Problem A >>
Summarize the Statalist thread on extracting part of a string in two sentences.
Problem B >>
Pick up the Statalist thread on extracting part of a string after its last line and keep writing.

──────── Document section

Bookmark and Share

Notice: On April 23, 2014, Statalist moved from an email list to a forum, based at statalist.org.


[Date Prev][Date Next][Thread Prev][Thread Next][Date Index][Thread Index]

Re: st: RE: extracting a specific portion of a string


From   Eric Booth <[email protected]>
To   "<[email protected]>" <[email protected]>
Subject   Re: st: RE: extracting a specific portion of a string
Date   Thu, 17 Mar 2011 14:15:36 +0000

<>
On Mar 17, 2011, at 9:10 AM, Travis Coan wrote:

> This is actually Jorge's string variable, not mine. Though, I have
> certainly enjoyed your and Nick's posts.

Ah yes, sorry about that Travis.

- Eric
__
Eric A. Booth
Public Policy Research Institute
Texas A&M University
[email protected]

> 
> -----Original Message-----
> From: [email protected]
> [mailto:[email protected]] On Behalf Of Eric Booth
> Sent: Thursday, March 17, 2011 9:57 AM
> To: <[email protected]>
> Subject: Re: st: RE: extracting a specific portion of a string
> 
> <>
> On Mar 17, 2011, at 5:42 AM, <[email protected]>
> wrote:
> 
>> Wouldn't it be simpler to rename "MOTHER'SBLOOD" "BLOOD,MATERNAL"?
>> 
>> reg
>> 
> 
> I doubt it.  It's probably a safe bet that Travis's string variable
> takes more than just the 9 values he showed us in the example. 
> If there were hundreds or thousands of values where "BLOOD" or "SERUM"
> were located later in the string, would you really want to write some
> form of "replace v1 = "BLOOD,MATERNAL" if v1== "MOTHER'SBLOOD" for every
> possible instance? Also, Travis may be interested in extracting more
> than just "BLOOD" AND "SERUM" (such as "LIPEMIC",  "1ST",  "SPECIMEN",
> etc.) which could become problematic if you start jumbling up the
> variable just to get "BLOOD" to the front of it.  Better to leave the
> string variable in place and use string functions to flag observations
> that contain some substring of interest or extract substrings into other
> variables.
> 
> 
> On Mar 17, 2011, at 4:04 AM, Nick Cox wrote:
>> <snip>
>> On a detail that might confuse: Eric used -index()- and -strpos()-. In
>> essence, -index()- is the old name that still works, while -strpos()-
>> is the new name. It's the same function underneath the names.

────────────────
──────── Stored data

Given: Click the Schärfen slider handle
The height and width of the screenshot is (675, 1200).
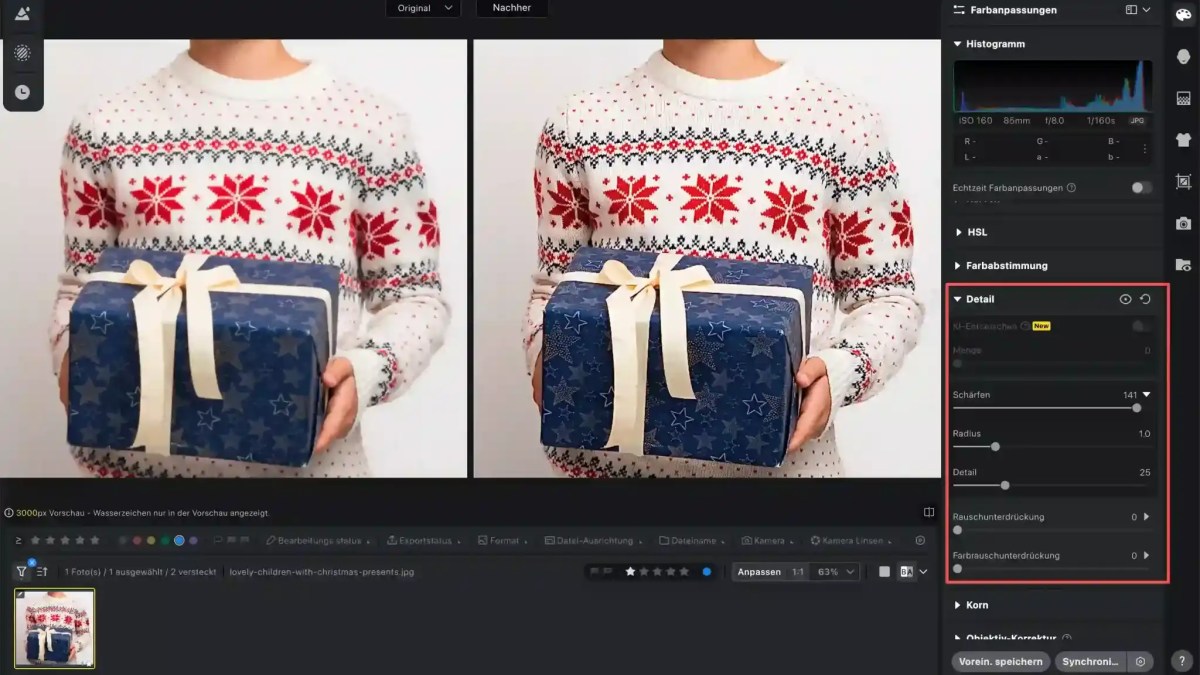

────────────────
──────── Stored data

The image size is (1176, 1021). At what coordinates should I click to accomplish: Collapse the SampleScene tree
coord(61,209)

────────────────

Final answer A >>
Eric Booth argues that renaming "MOTHER'SBLOOD" to "BLOOD,MATERNAL" would not be simpler, since the variable probably takes many more values and more substrings may be of interest, so it is better to leave the string variable in place and use string functions to flag or extract substrings. Nick Cox notes that -index()- is the old name and -strpos()- the new name for the same function, and Eric apologizes after Travis Coan points out that the variable is Jorge's, not his.

Final answer B >>
> 
> This is (at least) the second time Nick has been kind enough to remind
> me that strpos() is the modern version of index() -- old habits die
> hard.  (http://www.stata.com/statalist/archive/2011-02/msg01111.html)
> 
> - Eric
> __
> Eric A. Booth
> Public Policy Research Institute
> Texas A&M University
> [email protected]
> Office: +979.845.6754
> 
> 
>> 
>> -----Original Message-----
>>> From: Eric Booth <[email protected]>
>>> Sent: Mar 17, 2011 12:15 AM
>>> To: "<[email protected]>"
> <[email protected]>
>>> Subject: Re: st: RE: extracting a specific portion of a string
>>> 
>>> <>
>>> 
>>> On Mar 16, 2011, at 10:43 PM, Travis Coan wrote:
>>>> 
>>>> I would take a look at the -substr- function -- typing 'help substr'
> should get you there.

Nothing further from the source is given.